§ What is required: The required output is the line that contains "The image size is (652, 666)." through the last line of the data, retyped verbatim and with nothing added.

Start of Block

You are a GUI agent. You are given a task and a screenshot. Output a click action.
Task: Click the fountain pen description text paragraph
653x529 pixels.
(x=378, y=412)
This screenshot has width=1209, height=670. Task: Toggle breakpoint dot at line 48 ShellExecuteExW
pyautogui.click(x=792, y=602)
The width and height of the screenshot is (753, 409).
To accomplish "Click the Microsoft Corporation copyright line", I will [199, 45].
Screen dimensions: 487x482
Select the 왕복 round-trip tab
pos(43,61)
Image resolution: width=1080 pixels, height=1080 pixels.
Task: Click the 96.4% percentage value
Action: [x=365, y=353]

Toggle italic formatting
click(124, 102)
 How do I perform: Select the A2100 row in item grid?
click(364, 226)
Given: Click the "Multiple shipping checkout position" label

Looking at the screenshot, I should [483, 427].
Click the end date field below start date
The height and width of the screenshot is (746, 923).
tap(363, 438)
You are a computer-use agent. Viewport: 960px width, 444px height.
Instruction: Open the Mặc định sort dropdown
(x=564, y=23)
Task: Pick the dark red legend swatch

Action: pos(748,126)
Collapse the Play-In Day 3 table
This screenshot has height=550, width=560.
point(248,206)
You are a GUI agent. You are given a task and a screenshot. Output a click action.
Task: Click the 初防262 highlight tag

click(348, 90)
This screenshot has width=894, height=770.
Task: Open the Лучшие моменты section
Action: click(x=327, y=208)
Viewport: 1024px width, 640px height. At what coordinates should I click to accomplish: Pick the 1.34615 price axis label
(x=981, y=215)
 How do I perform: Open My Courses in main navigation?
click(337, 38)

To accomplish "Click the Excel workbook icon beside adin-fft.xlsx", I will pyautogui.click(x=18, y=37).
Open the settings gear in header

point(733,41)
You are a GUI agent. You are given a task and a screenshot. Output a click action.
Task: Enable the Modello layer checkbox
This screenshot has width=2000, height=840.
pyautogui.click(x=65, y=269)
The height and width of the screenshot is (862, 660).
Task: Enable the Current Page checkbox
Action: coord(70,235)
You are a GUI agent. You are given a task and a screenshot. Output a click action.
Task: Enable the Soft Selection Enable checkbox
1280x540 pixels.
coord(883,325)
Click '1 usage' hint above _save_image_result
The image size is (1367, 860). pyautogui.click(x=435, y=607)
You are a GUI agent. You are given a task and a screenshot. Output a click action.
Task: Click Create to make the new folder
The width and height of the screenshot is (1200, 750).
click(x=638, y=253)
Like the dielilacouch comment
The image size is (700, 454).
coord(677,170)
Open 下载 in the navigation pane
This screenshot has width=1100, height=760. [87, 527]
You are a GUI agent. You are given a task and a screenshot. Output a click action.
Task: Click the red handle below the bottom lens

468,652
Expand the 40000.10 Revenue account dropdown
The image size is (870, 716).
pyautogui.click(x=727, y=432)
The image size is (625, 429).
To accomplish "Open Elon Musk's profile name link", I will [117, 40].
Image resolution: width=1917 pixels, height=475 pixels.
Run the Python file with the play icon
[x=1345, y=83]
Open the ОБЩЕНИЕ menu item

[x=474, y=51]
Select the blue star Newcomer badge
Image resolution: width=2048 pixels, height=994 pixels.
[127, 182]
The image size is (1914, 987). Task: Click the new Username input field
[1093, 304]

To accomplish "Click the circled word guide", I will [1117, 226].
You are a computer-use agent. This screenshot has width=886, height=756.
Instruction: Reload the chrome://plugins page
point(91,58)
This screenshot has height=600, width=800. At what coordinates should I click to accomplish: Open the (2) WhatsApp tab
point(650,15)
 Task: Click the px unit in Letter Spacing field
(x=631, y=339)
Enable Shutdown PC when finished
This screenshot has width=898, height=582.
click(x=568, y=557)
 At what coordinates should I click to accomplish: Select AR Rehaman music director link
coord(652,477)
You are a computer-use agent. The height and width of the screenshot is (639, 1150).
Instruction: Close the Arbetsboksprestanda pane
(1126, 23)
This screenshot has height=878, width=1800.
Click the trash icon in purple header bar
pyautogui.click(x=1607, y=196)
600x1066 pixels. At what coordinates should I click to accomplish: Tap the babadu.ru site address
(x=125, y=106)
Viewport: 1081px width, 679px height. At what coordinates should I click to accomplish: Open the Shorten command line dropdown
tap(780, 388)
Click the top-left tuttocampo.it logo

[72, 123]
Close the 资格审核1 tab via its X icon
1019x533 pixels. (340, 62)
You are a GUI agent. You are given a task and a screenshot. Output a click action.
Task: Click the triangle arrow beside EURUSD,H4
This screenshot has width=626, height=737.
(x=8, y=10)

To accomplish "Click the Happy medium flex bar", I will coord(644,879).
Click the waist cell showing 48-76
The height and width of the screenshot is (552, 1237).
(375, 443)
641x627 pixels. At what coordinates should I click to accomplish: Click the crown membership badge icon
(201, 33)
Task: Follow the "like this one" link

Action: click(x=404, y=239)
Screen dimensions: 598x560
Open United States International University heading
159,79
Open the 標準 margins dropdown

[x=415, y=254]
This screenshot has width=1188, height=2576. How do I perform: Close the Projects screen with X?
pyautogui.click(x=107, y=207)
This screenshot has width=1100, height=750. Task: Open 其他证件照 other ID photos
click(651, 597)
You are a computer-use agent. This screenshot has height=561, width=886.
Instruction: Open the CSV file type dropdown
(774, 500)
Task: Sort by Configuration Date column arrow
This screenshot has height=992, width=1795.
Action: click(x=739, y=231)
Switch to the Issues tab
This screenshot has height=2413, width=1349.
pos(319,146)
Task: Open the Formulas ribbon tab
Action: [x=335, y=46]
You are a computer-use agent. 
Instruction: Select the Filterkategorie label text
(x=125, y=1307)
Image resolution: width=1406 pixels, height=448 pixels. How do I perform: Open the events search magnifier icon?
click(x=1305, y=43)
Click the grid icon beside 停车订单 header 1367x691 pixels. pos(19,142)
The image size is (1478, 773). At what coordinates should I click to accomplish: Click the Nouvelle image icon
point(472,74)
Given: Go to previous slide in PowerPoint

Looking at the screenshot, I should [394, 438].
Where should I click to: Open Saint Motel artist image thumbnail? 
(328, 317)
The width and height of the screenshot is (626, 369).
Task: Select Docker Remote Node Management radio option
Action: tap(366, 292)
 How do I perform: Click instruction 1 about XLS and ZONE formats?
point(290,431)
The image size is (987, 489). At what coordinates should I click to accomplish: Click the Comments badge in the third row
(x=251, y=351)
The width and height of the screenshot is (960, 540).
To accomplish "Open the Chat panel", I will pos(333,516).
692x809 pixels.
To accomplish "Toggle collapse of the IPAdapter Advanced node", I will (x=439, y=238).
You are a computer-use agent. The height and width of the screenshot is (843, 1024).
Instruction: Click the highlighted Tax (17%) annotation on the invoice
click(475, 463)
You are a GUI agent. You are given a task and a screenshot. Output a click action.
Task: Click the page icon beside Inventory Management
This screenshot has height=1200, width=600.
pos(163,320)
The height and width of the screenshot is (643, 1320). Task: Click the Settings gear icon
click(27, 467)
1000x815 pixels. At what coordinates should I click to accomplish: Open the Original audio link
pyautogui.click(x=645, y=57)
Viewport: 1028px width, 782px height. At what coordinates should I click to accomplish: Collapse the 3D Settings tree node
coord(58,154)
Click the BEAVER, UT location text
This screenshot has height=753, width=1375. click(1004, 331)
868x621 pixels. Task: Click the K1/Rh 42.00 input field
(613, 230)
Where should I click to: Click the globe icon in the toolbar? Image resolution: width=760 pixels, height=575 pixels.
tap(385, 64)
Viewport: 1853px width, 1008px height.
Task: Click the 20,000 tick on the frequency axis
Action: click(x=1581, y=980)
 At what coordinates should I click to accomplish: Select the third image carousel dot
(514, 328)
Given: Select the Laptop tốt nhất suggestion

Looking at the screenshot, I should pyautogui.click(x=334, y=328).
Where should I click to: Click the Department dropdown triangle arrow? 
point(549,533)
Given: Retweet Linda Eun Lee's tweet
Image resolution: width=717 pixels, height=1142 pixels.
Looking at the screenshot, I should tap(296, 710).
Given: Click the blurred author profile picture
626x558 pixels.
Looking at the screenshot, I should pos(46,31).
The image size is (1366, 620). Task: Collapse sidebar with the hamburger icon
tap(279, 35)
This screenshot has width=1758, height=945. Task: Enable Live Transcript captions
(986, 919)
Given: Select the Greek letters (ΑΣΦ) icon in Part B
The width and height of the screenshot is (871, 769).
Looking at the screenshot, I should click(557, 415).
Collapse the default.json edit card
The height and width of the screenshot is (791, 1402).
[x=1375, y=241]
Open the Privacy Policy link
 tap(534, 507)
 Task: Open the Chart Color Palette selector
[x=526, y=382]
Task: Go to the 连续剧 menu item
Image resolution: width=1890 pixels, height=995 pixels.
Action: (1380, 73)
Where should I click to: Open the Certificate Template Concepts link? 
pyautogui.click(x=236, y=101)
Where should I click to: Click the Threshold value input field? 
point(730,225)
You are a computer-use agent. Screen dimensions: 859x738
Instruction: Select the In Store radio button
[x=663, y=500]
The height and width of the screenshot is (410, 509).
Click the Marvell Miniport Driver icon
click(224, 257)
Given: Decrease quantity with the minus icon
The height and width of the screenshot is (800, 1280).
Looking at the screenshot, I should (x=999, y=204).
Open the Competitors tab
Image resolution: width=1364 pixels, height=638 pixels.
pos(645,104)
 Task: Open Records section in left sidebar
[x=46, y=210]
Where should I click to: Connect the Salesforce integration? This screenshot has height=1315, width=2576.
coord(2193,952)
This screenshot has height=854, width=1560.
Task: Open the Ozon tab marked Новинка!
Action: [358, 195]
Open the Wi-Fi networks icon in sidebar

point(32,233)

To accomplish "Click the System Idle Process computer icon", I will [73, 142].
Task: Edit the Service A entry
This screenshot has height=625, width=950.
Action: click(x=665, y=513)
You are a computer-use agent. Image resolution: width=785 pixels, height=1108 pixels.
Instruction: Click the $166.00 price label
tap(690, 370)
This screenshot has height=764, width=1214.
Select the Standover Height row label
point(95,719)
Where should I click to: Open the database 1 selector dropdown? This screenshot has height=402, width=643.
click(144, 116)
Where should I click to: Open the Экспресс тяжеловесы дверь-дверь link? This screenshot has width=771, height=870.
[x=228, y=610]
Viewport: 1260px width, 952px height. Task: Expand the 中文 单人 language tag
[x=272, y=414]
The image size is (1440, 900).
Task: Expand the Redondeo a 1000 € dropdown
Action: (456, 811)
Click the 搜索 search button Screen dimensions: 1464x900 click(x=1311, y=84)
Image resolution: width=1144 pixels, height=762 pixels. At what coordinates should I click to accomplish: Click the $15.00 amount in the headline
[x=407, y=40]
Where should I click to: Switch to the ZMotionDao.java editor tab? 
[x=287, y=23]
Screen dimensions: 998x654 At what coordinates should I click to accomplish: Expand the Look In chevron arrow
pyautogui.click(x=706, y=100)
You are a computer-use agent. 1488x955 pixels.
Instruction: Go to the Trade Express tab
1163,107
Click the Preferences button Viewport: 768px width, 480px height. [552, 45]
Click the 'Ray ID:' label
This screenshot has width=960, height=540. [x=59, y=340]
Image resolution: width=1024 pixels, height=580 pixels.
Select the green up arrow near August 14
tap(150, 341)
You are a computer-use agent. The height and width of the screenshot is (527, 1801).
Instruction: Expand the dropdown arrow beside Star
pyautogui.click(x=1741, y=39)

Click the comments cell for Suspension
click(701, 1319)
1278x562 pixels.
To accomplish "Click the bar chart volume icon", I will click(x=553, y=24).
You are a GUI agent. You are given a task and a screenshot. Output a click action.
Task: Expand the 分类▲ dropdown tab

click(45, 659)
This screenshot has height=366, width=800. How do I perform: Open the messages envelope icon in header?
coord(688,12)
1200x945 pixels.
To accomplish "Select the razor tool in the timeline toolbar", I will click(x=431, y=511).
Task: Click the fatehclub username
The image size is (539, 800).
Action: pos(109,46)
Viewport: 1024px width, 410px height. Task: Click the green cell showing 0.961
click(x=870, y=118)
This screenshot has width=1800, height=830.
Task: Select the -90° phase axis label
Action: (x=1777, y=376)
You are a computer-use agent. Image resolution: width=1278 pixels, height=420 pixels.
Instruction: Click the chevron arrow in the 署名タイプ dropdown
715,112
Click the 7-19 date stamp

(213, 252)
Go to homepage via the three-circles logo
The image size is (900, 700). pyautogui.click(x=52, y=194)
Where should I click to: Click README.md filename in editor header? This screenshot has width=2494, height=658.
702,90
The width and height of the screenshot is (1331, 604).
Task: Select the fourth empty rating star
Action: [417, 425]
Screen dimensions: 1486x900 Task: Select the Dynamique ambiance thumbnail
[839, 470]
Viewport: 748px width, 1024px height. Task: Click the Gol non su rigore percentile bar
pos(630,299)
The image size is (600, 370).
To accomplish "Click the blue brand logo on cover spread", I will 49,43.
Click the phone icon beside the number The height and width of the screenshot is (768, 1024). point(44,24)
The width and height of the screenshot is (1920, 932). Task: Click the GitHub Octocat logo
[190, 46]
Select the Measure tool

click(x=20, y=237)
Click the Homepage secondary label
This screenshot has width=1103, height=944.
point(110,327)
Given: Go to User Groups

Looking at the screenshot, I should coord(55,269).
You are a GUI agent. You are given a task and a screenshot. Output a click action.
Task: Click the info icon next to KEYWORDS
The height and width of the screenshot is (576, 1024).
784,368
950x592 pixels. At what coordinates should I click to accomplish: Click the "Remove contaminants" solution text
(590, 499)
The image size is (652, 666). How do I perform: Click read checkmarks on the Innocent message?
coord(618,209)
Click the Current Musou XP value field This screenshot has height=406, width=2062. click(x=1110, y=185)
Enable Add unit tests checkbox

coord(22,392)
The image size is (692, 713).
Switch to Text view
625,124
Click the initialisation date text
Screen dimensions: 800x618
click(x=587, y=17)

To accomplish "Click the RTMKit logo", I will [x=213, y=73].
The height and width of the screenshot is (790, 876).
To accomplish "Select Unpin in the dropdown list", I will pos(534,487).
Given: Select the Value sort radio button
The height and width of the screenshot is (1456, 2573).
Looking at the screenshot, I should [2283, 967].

End of Block

§ Solution to this exercise:
The image size is (652, 666). How do I perform: Click read checkmarks on the Innocent message?
coord(618,209)
Click the Current Musou XP value field This screenshot has height=406, width=2062. click(x=1110, y=185)
Enable Add unit tests checkbox

coord(22,392)
The image size is (692, 713).
Switch to Text view
625,124
Click the initialisation date text
Screen dimensions: 800x618
click(x=587, y=17)

To accomplish "Click the RTMKit logo", I will [x=213, y=73].
The height and width of the screenshot is (790, 876).
To accomplish "Select Unpin in the dropdown list", I will pos(534,487).
Given: Select the Value sort radio button
The height and width of the screenshot is (1456, 2573).
Looking at the screenshot, I should [2283, 967].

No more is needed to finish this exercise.